» **Task statement**
Your answer must be an exact copy of the listing.

» **Input data**
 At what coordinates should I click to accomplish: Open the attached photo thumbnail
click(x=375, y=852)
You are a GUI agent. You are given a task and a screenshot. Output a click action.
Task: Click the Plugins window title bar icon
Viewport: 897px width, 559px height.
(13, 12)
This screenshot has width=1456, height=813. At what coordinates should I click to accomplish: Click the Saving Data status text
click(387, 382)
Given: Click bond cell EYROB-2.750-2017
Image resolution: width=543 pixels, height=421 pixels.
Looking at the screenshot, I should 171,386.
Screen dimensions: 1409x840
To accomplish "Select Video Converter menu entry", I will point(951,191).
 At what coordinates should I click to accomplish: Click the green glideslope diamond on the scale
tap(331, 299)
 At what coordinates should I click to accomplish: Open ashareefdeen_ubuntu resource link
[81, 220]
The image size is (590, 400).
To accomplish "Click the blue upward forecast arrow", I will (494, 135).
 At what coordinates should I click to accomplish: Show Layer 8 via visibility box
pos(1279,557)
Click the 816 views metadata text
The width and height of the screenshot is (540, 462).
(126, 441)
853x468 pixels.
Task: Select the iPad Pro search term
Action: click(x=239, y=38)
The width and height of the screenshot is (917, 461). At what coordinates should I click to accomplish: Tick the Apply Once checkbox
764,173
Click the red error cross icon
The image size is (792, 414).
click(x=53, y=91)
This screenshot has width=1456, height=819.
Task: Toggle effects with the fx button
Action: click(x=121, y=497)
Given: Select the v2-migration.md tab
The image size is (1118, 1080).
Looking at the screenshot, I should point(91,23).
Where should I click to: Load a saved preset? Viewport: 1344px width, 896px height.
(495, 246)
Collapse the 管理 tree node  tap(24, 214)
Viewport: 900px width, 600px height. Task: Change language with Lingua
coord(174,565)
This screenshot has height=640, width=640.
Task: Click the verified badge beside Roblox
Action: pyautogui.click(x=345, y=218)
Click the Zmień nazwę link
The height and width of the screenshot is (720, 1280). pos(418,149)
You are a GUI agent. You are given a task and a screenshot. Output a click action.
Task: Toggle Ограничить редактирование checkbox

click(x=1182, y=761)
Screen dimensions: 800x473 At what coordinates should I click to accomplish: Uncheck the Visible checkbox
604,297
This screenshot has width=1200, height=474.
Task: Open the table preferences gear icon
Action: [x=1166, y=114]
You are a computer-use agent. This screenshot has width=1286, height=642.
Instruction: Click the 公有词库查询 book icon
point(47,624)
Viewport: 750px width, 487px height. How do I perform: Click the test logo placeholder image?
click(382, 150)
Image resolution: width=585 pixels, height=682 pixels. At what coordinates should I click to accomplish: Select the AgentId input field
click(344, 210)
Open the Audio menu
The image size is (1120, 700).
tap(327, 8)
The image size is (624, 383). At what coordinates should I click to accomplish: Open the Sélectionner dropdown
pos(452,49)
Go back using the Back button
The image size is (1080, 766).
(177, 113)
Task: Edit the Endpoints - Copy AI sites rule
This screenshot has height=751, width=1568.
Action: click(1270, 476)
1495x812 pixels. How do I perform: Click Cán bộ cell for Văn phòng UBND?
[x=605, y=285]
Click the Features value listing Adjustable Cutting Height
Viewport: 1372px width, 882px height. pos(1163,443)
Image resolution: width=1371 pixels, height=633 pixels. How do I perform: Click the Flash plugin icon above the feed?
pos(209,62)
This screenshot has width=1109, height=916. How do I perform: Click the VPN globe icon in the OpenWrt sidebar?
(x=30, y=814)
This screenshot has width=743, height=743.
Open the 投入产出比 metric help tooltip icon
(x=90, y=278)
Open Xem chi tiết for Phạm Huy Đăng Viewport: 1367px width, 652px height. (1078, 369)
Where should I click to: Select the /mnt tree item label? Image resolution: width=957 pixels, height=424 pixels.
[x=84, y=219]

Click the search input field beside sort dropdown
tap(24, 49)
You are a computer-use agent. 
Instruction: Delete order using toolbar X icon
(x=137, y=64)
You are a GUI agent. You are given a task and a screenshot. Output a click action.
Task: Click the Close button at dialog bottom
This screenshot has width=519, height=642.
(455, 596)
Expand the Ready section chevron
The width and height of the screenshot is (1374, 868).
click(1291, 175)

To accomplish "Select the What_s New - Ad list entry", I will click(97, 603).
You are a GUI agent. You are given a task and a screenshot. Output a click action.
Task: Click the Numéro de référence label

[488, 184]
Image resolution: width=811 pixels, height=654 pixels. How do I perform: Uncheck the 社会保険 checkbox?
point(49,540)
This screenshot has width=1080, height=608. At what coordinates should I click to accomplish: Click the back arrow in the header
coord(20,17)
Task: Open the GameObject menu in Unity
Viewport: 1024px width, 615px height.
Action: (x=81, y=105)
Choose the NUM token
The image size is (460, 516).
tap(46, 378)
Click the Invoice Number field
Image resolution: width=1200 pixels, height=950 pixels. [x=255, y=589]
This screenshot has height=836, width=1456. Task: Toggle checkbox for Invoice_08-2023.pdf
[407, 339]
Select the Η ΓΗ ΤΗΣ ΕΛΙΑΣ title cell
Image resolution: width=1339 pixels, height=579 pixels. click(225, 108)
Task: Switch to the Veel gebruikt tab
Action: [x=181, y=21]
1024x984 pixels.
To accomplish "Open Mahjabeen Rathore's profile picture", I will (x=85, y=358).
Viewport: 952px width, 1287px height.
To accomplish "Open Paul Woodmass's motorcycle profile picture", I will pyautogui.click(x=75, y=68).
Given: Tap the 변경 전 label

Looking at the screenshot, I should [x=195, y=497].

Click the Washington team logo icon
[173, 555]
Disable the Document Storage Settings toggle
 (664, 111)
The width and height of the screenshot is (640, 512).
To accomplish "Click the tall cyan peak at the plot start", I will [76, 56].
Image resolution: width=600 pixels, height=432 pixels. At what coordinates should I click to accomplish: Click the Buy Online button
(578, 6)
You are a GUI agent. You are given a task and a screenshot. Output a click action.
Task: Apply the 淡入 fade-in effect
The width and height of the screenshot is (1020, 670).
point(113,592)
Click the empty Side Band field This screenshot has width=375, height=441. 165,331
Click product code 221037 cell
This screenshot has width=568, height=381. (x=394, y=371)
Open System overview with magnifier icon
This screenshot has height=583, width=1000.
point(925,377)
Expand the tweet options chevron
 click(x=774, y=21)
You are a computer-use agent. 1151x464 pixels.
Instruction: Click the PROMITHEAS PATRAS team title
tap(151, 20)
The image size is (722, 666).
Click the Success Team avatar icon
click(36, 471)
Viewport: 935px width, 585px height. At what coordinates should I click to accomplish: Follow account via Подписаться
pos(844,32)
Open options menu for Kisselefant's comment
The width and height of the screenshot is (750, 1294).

» **Answer for this exercise**
 At what coordinates should I click to accomplish: Open the attached photo thumbnail
click(x=375, y=852)
You are a GUI agent. You are given a task and a screenshot. Output a click action.
Task: Click the Plugins window title bar icon
Viewport: 897px width, 559px height.
(13, 12)
This screenshot has width=1456, height=813. At what coordinates should I click to accomplish: Click the Saving Data status text
click(387, 382)
Given: Click bond cell EYROB-2.750-2017
Image resolution: width=543 pixels, height=421 pixels.
Looking at the screenshot, I should 171,386.
Screen dimensions: 1409x840
To accomplish "Select Video Converter menu entry", I will point(951,191).
 At what coordinates should I click to accomplish: Click the green glideslope diamond on the scale
tap(331, 299)
 At what coordinates should I click to accomplish: Open ashareefdeen_ubuntu resource link
[81, 220]
The image size is (590, 400).
To accomplish "Click the blue upward forecast arrow", I will (494, 135).
 At what coordinates should I click to accomplish: Show Layer 8 via visibility box
pos(1279,557)
Click the 816 views metadata text
The width and height of the screenshot is (540, 462).
(126, 441)
853x468 pixels.
Task: Select the iPad Pro search term
Action: click(x=239, y=38)
The width and height of the screenshot is (917, 461). At what coordinates should I click to accomplish: Tick the Apply Once checkbox
764,173
Click the red error cross icon
The image size is (792, 414).
click(x=53, y=91)
This screenshot has width=1456, height=819.
Task: Toggle effects with the fx button
Action: click(x=121, y=497)
Given: Select the v2-migration.md tab
The image size is (1118, 1080).
Looking at the screenshot, I should point(91,23).
Where should I click to: Load a saved preset? Viewport: 1344px width, 896px height.
(495, 246)
Collapse the 管理 tree node  tap(24, 214)
Viewport: 900px width, 600px height. Task: Change language with Lingua
coord(174,565)
This screenshot has height=640, width=640.
Task: Click the verified badge beside Roblox
Action: pyautogui.click(x=345, y=218)
Click the Zmień nazwę link
The height and width of the screenshot is (720, 1280). pos(418,149)
You are a GUI agent. You are given a task and a screenshot. Output a click action.
Task: Toggle Ограничить редактирование checkbox

click(x=1182, y=761)
Screen dimensions: 800x473 At what coordinates should I click to accomplish: Uncheck the Visible checkbox
604,297
This screenshot has width=1200, height=474.
Task: Open the table preferences gear icon
Action: [x=1166, y=114]
You are a computer-use agent. This screenshot has width=1286, height=642.
Instruction: Click the 公有词库查询 book icon
point(47,624)
Viewport: 750px width, 487px height. How do I perform: Click the test logo placeholder image?
click(382, 150)
Image resolution: width=585 pixels, height=682 pixels. At what coordinates should I click to accomplish: Select the AgentId input field
click(344, 210)
Open the Audio menu
The image size is (1120, 700).
tap(327, 8)
The image size is (624, 383). At what coordinates should I click to accomplish: Open the Sélectionner dropdown
pos(452,49)
Go back using the Back button
The image size is (1080, 766).
(177, 113)
Task: Edit the Endpoints - Copy AI sites rule
This screenshot has height=751, width=1568.
Action: click(1270, 476)
1495x812 pixels. How do I perform: Click Cán bộ cell for Văn phòng UBND?
[x=605, y=285]
Click the Features value listing Adjustable Cutting Height
Viewport: 1372px width, 882px height. pos(1163,443)
Image resolution: width=1371 pixels, height=633 pixels. How do I perform: Click the Flash plugin icon above the feed?
pos(209,62)
This screenshot has width=1109, height=916. How do I perform: Click the VPN globe icon in the OpenWrt sidebar?
(x=30, y=814)
This screenshot has width=743, height=743.
Open the 投入产出比 metric help tooltip icon
(x=90, y=278)
Open Xem chi tiết for Phạm Huy Đăng Viewport: 1367px width, 652px height. (1078, 369)
Where should I click to: Select the /mnt tree item label? Image resolution: width=957 pixels, height=424 pixels.
[x=84, y=219]

Click the search input field beside sort dropdown
tap(24, 49)
You are a computer-use agent. 
Instruction: Delete order using toolbar X icon
(x=137, y=64)
You are a GUI agent. You are given a task and a screenshot. Output a click action.
Task: Click the Close button at dialog bottom
This screenshot has width=519, height=642.
(455, 596)
Expand the Ready section chevron
The width and height of the screenshot is (1374, 868).
click(1291, 175)

To accomplish "Select the What_s New - Ad list entry", I will click(97, 603).
You are a GUI agent. You are given a task and a screenshot. Output a click action.
Task: Click the Numéro de référence label

[488, 184]
Image resolution: width=811 pixels, height=654 pixels. How do I perform: Uncheck the 社会保険 checkbox?
point(49,540)
This screenshot has width=1080, height=608. At what coordinates should I click to accomplish: Click the back arrow in the header
coord(20,17)
Task: Open the GameObject menu in Unity
Viewport: 1024px width, 615px height.
Action: (x=81, y=105)
Choose the NUM token
The image size is (460, 516).
tap(46, 378)
Click the Invoice Number field
Image resolution: width=1200 pixels, height=950 pixels. [x=255, y=589]
This screenshot has height=836, width=1456. Task: Toggle checkbox for Invoice_08-2023.pdf
[407, 339]
Select the Η ΓΗ ΤΗΣ ΕΛΙΑΣ title cell
Image resolution: width=1339 pixels, height=579 pixels. click(225, 108)
Task: Switch to the Veel gebruikt tab
Action: [x=181, y=21]
1024x984 pixels.
To accomplish "Open Mahjabeen Rathore's profile picture", I will (x=85, y=358).
Viewport: 952px width, 1287px height.
To accomplish "Open Paul Woodmass's motorcycle profile picture", I will pyautogui.click(x=75, y=68).
Given: Tap the 변경 전 label

Looking at the screenshot, I should [x=195, y=497].

Click the Washington team logo icon
[173, 555]
Disable the Document Storage Settings toggle
 (664, 111)
The width and height of the screenshot is (640, 512).
To accomplish "Click the tall cyan peak at the plot start", I will [76, 56].
Image resolution: width=600 pixels, height=432 pixels. At what coordinates should I click to accomplish: Click the Buy Online button
(578, 6)
You are a GUI agent. You are given a task and a screenshot. Output a click action.
Task: Apply the 淡入 fade-in effect
The width and height of the screenshot is (1020, 670).
point(113,592)
Click the empty Side Band field This screenshot has width=375, height=441. 165,331
Click product code 221037 cell
This screenshot has width=568, height=381. (x=394, y=371)
Open System overview with magnifier icon
This screenshot has height=583, width=1000.
point(925,377)
Expand the tweet options chevron
 click(x=774, y=21)
You are a computer-use agent. 1151x464 pixels.
Instruction: Click the PROMITHEAS PATRAS team title
tap(151, 20)
The image size is (722, 666).
Click the Success Team avatar icon
click(36, 471)
Viewport: 935px width, 585px height. At what coordinates should I click to accomplish: Follow account via Подписаться
pos(844,32)
Open options menu for Kisselefant's comment
The width and height of the screenshot is (750, 1294).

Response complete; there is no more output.